To build a sustainable future, all people, regardless of their race, class, gender, sexuality and ability, must be part of the conversation. In fact, without an equal voice in the conversation about climate change, representation is lost. Many times, the lost voice is that of the disability community.
The information in this article comes from organizations and people who have done significant research into issues faced by people in the disability community as well as by people who identify as having a disability. This article intends to make a connection between disability and climate change that should shape conversations about the future of our planet in terms of sustainability.
Ability is defined as the “possession of the means or skill to do something.” Disability, as defined by the Northwest ADA Center, means “an individual with a physical or mental impairment that substantially limits one or more major life activities of such individual, a record of such an impairment, or being regarded as having such impairment.”

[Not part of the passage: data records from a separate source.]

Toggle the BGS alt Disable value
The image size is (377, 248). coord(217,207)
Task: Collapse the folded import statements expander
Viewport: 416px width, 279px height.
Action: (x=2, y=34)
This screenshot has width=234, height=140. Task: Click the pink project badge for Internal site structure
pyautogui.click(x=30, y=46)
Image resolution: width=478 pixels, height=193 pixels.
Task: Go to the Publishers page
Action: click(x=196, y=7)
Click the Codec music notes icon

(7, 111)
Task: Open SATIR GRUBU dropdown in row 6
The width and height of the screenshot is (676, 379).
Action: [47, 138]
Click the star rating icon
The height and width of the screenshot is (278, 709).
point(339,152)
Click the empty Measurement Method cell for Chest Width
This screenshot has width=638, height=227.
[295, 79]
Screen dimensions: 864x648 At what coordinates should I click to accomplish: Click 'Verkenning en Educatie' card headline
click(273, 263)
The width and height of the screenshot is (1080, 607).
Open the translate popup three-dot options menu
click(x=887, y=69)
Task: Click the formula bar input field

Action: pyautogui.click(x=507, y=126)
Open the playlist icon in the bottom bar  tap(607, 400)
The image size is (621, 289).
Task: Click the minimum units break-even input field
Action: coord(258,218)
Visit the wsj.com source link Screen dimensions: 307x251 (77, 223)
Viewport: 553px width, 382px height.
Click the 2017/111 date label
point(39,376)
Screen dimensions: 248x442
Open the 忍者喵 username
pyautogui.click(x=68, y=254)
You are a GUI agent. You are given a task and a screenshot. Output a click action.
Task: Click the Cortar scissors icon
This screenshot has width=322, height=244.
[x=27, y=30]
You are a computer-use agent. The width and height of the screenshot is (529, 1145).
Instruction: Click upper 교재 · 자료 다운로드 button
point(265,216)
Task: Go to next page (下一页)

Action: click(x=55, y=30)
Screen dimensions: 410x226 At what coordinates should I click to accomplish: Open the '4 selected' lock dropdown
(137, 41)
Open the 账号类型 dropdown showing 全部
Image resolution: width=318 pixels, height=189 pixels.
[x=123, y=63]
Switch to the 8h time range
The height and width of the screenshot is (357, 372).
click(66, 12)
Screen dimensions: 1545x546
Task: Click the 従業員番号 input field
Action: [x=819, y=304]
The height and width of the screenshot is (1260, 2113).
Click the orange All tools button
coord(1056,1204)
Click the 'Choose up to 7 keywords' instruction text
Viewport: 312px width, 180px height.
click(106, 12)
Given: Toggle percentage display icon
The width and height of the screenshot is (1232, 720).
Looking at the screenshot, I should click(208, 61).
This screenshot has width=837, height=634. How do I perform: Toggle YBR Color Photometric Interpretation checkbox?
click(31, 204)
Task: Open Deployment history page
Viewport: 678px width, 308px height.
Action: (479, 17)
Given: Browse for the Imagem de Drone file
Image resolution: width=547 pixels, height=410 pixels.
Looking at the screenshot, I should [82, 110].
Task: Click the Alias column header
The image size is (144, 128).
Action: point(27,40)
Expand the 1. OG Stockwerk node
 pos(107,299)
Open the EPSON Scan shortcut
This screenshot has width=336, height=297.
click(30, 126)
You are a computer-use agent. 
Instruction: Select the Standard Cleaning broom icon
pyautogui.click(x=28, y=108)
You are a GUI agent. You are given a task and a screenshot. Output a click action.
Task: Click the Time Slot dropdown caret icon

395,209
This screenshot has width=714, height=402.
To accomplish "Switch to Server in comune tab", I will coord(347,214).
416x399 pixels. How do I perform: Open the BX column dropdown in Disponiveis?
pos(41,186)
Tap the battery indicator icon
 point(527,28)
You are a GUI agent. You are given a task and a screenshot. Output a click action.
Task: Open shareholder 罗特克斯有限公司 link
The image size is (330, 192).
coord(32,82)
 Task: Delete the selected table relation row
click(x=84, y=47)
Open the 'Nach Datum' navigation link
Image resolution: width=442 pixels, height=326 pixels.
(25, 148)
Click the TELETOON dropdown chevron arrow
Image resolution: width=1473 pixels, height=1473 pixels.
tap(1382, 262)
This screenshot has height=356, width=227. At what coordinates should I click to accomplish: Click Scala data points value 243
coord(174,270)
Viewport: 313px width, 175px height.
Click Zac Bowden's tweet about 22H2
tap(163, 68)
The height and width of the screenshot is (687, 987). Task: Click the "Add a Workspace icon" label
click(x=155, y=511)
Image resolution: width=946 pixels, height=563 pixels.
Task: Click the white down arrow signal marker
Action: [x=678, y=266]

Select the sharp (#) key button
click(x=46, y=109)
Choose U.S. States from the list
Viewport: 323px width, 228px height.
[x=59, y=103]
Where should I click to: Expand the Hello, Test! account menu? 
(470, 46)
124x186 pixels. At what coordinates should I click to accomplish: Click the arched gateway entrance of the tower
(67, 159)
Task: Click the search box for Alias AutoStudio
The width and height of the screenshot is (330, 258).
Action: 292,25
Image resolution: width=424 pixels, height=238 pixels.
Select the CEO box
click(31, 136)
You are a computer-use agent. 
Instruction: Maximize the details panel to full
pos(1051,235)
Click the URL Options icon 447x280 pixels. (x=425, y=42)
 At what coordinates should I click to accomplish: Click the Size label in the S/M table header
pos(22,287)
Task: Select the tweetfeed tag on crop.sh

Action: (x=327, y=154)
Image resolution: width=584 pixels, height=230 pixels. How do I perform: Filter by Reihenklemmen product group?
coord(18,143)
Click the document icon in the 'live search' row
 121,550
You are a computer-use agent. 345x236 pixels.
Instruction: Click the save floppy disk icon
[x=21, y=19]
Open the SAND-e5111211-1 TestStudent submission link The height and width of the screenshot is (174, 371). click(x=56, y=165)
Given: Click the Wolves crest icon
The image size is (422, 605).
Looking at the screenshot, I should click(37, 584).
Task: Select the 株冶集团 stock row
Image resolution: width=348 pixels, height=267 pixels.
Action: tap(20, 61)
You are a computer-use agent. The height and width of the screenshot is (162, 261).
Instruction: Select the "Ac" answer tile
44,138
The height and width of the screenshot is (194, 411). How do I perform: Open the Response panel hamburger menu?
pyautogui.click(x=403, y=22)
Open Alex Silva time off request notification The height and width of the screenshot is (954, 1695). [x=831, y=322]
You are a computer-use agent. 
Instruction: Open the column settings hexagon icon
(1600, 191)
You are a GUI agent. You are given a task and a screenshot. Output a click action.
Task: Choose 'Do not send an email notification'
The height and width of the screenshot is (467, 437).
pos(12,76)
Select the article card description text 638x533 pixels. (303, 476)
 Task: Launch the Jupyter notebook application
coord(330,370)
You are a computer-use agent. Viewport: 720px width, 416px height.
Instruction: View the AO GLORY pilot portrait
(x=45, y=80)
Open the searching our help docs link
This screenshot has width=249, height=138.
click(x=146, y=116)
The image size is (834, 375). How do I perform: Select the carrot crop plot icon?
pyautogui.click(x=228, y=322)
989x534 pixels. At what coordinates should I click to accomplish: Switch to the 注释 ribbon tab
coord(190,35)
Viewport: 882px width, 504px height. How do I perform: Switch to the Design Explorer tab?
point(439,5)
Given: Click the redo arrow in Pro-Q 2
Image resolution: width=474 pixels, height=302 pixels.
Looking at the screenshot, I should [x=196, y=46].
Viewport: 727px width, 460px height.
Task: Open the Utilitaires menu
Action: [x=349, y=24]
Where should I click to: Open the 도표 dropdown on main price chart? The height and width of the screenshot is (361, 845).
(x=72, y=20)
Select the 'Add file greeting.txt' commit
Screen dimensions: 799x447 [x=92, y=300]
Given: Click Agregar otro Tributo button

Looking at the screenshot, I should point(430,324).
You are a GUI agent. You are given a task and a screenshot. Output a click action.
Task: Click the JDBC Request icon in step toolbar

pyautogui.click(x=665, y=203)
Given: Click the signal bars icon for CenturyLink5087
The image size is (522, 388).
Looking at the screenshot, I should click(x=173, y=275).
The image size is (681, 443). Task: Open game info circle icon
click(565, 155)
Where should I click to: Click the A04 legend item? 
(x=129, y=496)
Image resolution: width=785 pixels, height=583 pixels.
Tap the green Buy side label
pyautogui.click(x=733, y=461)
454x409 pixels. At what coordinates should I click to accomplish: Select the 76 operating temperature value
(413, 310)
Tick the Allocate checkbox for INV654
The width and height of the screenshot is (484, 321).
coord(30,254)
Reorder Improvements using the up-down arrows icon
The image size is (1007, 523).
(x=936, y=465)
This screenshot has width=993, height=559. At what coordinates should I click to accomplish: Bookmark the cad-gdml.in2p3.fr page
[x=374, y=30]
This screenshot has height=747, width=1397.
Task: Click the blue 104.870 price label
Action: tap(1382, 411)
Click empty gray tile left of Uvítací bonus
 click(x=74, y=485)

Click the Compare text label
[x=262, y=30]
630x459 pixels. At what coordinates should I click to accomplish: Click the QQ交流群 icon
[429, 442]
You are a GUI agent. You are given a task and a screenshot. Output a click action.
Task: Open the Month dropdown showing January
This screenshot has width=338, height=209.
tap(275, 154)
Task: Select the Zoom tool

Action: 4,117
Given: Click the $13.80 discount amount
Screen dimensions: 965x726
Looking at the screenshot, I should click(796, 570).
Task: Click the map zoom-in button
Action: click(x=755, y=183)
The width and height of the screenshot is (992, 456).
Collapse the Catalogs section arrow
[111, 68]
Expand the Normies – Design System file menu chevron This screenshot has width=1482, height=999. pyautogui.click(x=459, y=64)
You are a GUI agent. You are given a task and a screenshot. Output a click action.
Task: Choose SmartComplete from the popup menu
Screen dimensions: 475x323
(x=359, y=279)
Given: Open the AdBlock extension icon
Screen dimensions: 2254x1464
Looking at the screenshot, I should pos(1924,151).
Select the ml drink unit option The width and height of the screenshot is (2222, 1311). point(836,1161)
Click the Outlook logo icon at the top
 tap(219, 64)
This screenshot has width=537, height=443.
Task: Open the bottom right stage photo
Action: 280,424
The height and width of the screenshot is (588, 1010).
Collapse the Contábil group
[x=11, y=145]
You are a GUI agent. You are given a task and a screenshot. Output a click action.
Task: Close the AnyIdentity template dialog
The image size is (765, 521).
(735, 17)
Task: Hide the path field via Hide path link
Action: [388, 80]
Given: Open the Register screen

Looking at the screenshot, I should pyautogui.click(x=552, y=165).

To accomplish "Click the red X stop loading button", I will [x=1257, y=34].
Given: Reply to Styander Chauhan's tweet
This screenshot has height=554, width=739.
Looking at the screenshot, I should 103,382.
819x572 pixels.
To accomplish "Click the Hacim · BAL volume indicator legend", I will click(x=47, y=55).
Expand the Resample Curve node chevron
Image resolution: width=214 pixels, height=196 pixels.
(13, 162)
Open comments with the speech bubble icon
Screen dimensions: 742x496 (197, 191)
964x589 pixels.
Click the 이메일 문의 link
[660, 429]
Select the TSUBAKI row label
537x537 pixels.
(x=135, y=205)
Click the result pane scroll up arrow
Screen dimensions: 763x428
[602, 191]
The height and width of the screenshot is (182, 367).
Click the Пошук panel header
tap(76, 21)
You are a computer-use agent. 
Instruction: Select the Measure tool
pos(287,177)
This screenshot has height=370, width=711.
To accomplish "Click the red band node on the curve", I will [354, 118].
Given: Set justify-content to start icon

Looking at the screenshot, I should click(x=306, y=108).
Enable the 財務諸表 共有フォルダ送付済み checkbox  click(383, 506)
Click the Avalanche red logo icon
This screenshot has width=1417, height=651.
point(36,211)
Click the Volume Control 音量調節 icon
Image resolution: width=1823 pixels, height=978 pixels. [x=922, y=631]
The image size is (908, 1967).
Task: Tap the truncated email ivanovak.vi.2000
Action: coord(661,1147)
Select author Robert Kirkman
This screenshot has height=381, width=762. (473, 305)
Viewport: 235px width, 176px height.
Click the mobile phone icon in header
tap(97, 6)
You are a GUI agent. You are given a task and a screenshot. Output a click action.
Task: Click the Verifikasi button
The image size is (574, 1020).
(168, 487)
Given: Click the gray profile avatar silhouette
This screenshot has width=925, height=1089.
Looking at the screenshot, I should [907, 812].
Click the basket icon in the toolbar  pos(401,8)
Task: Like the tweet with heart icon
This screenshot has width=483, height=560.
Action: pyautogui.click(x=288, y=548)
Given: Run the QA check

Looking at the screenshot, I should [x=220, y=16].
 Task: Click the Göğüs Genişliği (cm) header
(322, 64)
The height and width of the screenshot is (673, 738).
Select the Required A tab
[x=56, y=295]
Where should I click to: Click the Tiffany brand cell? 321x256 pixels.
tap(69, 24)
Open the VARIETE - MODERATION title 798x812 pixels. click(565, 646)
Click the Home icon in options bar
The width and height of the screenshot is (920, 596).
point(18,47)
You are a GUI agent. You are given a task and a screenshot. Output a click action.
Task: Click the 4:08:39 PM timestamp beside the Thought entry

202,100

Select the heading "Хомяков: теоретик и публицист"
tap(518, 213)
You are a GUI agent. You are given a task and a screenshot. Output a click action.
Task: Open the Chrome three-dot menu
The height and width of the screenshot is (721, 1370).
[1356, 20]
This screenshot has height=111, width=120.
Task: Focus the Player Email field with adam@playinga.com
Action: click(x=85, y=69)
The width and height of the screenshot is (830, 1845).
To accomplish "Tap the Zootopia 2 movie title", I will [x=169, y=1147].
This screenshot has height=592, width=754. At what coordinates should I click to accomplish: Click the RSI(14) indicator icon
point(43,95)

According to the World Health Organization, a disability is not just a health problem, but is a complex phenomenon reflecting the interaction between features of a person’s body and features of the society where they live. This means that the difficulties faced by people with disabilities require interventions to remove environmental and social barriers.
Included among the many issues faced daily by the disability community are discrimination, access to adequate healthcare, unemployment, accessibility and poverty.
Tiffany Yu of Diversability, a social enterprise to rebrand disability through the power of community, says that those concerns are top priorities of the disability community. As such, climate change becomes an afterthought, making the ability to fight for climate justice a privilege.
“When it comes down to it,” said Yu, “climate justice is about people and climate change is a human rights issue. Climate change impacts vulnerable communities like mine, the most. Opportunity and justice cannot be an afterthought.”
With climate change comes increases in temperatures, hurricanes, droughts, fires, and displacement. People in the disability community are more vulnerable to the effects of these things for a plethora of reasons.
Those reasons include vulnerability to extreme heat, reliance on electricity to power medical equipment vulnerable to shut off during extreme storms, affordability of clean water during droughts – a disproportionate number of people with disabilities are caught in a seemingly endless poverty cycle –, and inaccessibility to adequate healthcare if displaced.
Pulling all of this into perspective: Climate change is happening and affects all of us. The Washington State Department of Ecology notes that “Washington faces serious impacts to its snowpack, infrastructure, and water supplies as the climate changes and temperatures climb.”
With increased temperatures comes less snowfall, which means Washington residents, who rely on the snow-fed water supply for safe drinking water, will see a decrease in water supplies as the effects of climate change increase. The potential lack of water may can have an adverse effect on the disability community, as previously mentioned, in large part because of the poverty cycle they face.
It’s a fact that people in the disability community are vulnerable to environmental issues and climate change, which makes this a disability rights issue. Therefore, the disability community need to be fully represented in order to build a sustainable future. Actions taken to mitigate climate change must consider that those actions not only help the environment but also help the people who could be most affected by changing environmental conditions.